Wimbledon es uno de los torneos más prestigiosos del tenis, junto con los otros tres Grand Slams, pero se distingue por una regla especial: la obligación de competir vestido completamente de blanco. Esta norma, lejos de ser una sugerencia estética, es un pilar fundamental de la identidad del All England Club que nadie debe romper.
Origen de la tradición de vestir de blanco en Wimbledon
La historia de por qué los tenistas deben vestir de blanco está ligada a una función fisiológica combinada con el estilo. El origen se remonta a la época victoriana, a finales del siglo XIX. El tenis siempre ha estado asociado a la clase alta y, en aquellos tiempos, las manchas de sudor se consideraban de mal gusto; el color blanco las hacía menos evidentes. Esta norma se estableció tanto en la rama varonil como femenil a finales de los años 1800.
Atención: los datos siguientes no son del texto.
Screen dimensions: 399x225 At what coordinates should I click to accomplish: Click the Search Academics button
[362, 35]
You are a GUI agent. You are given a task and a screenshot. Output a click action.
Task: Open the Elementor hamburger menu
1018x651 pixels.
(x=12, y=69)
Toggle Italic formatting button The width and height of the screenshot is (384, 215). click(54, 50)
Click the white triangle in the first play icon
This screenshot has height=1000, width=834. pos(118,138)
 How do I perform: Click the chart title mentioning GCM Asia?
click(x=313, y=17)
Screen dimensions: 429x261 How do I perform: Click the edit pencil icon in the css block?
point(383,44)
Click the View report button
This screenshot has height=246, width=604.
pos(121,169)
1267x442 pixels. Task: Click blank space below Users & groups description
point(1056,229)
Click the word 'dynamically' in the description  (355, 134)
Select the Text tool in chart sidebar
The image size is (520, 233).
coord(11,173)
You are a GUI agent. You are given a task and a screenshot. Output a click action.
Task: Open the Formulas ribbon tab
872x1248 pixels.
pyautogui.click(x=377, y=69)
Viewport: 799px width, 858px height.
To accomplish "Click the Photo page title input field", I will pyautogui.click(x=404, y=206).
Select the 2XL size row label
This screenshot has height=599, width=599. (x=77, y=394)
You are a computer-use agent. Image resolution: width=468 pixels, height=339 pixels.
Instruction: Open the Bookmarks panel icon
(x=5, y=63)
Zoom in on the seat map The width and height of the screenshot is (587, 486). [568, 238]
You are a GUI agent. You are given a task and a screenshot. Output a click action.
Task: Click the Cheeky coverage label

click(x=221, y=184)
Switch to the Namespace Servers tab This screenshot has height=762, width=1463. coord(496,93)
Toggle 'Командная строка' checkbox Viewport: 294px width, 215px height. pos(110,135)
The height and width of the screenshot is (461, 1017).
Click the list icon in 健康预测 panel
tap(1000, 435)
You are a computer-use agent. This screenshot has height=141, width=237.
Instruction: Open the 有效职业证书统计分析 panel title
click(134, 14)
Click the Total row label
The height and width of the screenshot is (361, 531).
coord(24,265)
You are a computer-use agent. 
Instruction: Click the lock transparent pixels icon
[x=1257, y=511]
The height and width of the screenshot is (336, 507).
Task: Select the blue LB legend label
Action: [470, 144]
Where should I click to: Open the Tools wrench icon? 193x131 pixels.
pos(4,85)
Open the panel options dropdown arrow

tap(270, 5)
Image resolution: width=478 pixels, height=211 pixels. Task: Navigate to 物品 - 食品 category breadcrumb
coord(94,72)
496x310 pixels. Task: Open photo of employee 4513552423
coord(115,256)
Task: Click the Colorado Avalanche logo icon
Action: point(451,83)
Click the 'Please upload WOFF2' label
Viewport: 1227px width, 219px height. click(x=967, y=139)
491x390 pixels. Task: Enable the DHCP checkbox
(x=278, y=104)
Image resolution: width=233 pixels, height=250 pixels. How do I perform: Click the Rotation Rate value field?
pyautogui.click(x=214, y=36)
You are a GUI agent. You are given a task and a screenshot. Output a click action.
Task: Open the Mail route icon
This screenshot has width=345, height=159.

Actualmente existen algunas variaciones, como la posibilidad de usar ropa con tonalidad crema. Además, los calcetines, gorras y muñequeras pueden tener una línea de color de no más de 10 milímetros de ancho. En el caso del tenis femenil, es posible usar licras en tonos oscuros.
Los rebeldes que desafiaron la vestimenta del All England Club
A lo largo de la historia del torneo, diversas figuras del tenis han manifestado su disconformidad o han roto el protocolo de forma deliberada:
- Andre Agassi: El estadounidense no participó entre 1988 y 1990 como un rechazo a la norma de ropa blanca.
- Roger Federer: En la edición de 2013, al suizo se le exigió cambiar su calzado dado que la suela tenía un color vistoso.
- Nick Kyrgios: En 2022, el tenista australiano llamó la atención de los jueces al ingresar a la cancha portando una gorra roja y calzado deportivo bicolor.
Naomi Osaka ha mantenido el color blanco pero con un estilo propio. La regla sigue siendo una de las más estrictas del deporte, y su incumplimiento puede llevar a sanciones o incluso a la descalificación.